▶ Prompt: What I need is an exact repeat of the lines from the one with "You are a computer-use agent." through the end of the listing below. Leave out every picture.

▶ Data shown:
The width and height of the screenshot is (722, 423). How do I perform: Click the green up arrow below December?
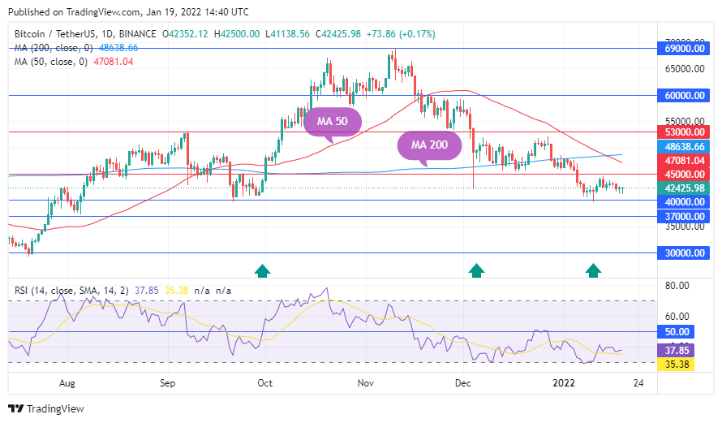click(476, 270)
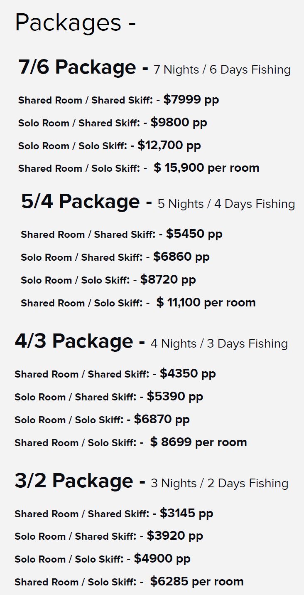Click the $15,900 per room price
Viewport: 304px width, 595px height.
coord(206,168)
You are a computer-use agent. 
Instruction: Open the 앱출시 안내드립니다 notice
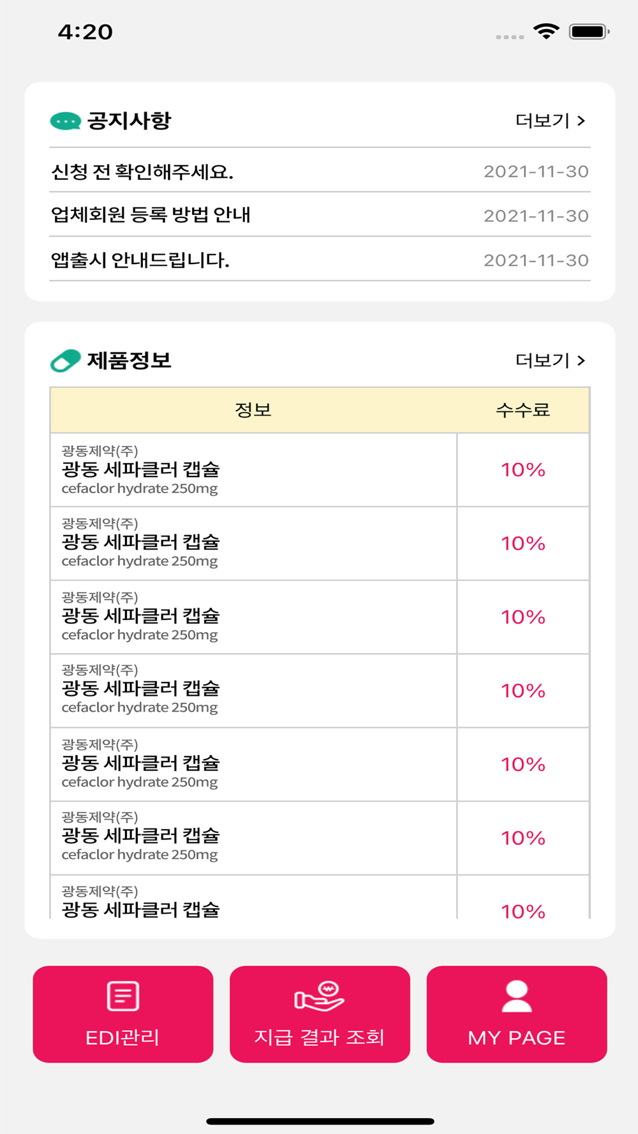(140, 260)
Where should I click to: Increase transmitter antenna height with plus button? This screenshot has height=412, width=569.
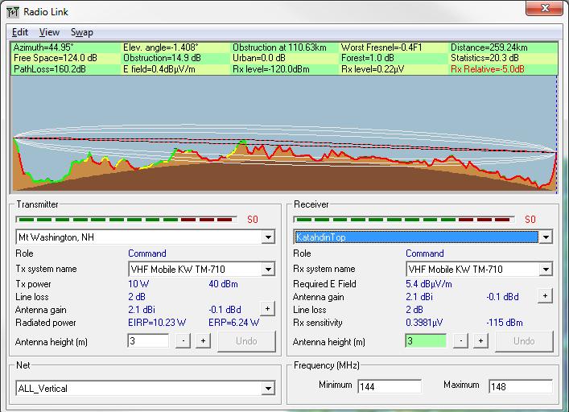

▶ The answer:
You are a computer-use agent. 
Instruction: Open the 앱출시 안내드립니다 notice
(140, 260)
Where should I click to: Increase transmitter antenna height with plus button? This screenshot has height=412, width=569.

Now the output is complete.